Benevento · 08 Settembre 2026

Biodigestore di San Domenico, l’opposizione chiede chiarimenti su ordinanza, tracciabilità e controlli

I consiglieri comunali di minoranza sollevano dubbi sulla nuova ordinanza dirigenziale adottata il giorno dell’udienza al TAR e richiedono la pubblicazione di atti e analisi

Biodigestore di San Domenico, l’opposizione chiede chiarimenti su ordinanza, tracciabilità e controlli

Riceviamo e pubblichiamo la nota stampa firmata dai consiglieri comunali di opposizione Giovanna Megna, Luigi Diego Perifano, Floriana Fioretti, Raffaele De Longis, Giovanni De Lorenzo, Francesco Farese, Angelo Miceli e Marialetizia Varricchio.

I rappresentanti della minoranza osservano che «proprio nel giorno in cui davanti al TAR Campania si discute il ricorso di Benevento Biometano contro i provvedimenti del Comune», è stata emessa una nuova ordinanza dirigenziale che, a loro avviso, modifica in modo significativo l’impostazione dell’atto del 16 giugno e consente il completamento dell’impianto di contrada San Domenico «nel rispetto di specifiche prescrizioni ambientali». Questa coincidenza ha sollevato interrogativi sui motivi e sui tempi della decisione amministrativa.

Nella nota i consiglieri ricordano che le segnalazioni dei cittadini sui miasmi risalirebbero a novembre e che i primi interventi degli organi di controllo sarebbero iniziati a febbraio; aggiungono che già a maggio l’opposizione aveva chiesto verifiche e trasparenza. Per questo chiedono chiarimenti sul perché sia stato necessario attendere tanto prima di intervenire rispetto all’accumulo di biomasse in un impianto ancora in fase di completamento.
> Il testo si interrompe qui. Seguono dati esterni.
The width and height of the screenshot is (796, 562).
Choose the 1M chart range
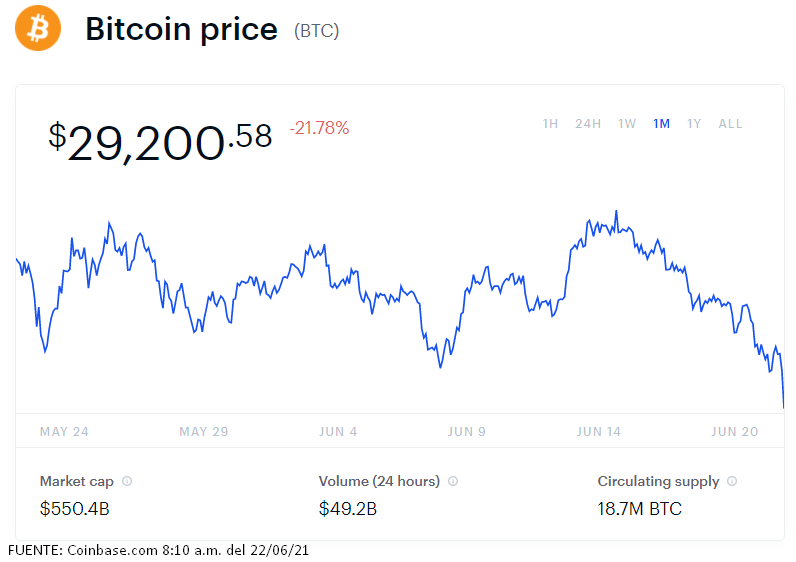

Tra le domande rivolte all’Amministrazione vi sono richieste precise sulla movimentazione delle biomasse: dove sono state conferite quelle già rimosse, quali impianti le hanno ricevute, con quali autorizzazioni e controlli, e dove verranno trasferite le quantità che la società non può più stoccare a San Domenico. I consiglieri sottolineano la necessità di garanzie sulla tracciabilità dei materiali.

L’opposizione chiede inoltre se esista un rapporto tra la gestione delle biomasse, le criticità registrate nell’area di Ponte Valentino, il depuratore gestito da Multiservice ASI e gli eventi che hanno interessato il fiume Calore. I firmatari precisano di non affermare l’esistenza di una relazione causale, ma sollecitano che tali possibili connessioni vengano verificate e rese pubbliche.

Al centro della nota resta la tutela della salute pubblica: i consiglieri chiedono di sapere quali controlli autonomi il Comune abbia effettuato sulle ricadute sull’ambiente, sulle attività agricole, sugli animali e sulla popolazione. Segnalano inoltre che, se ARPAC non ha potuto eseguire ulteriori analisi o rendere disponibili alcuni atti per ragioni legate a un’indagine giudiziaria, ciò non può sostituire l’obbligo dell’Amministrazione di attivare tutti gli strumenti di sua competenza e coinvolgere gli enti tecnici necessari.

I firmatari richiedono la pubblicazione immediata di tutti gli atti relativi: analisi, verbali dei sopralluoghi, prescrizioni, cronoprogramma di adeguamento e documentazione sulla movimentazione delle biomasse con l’indicazione degli impianti di destinazione. Infine, chiedono che il Comune convochi il Consiglio comunale richiesto il 26 luglio, ritenendo che la città abbia diritto a conoscere i fatti e le decisioni che riguardano salute e ambiente.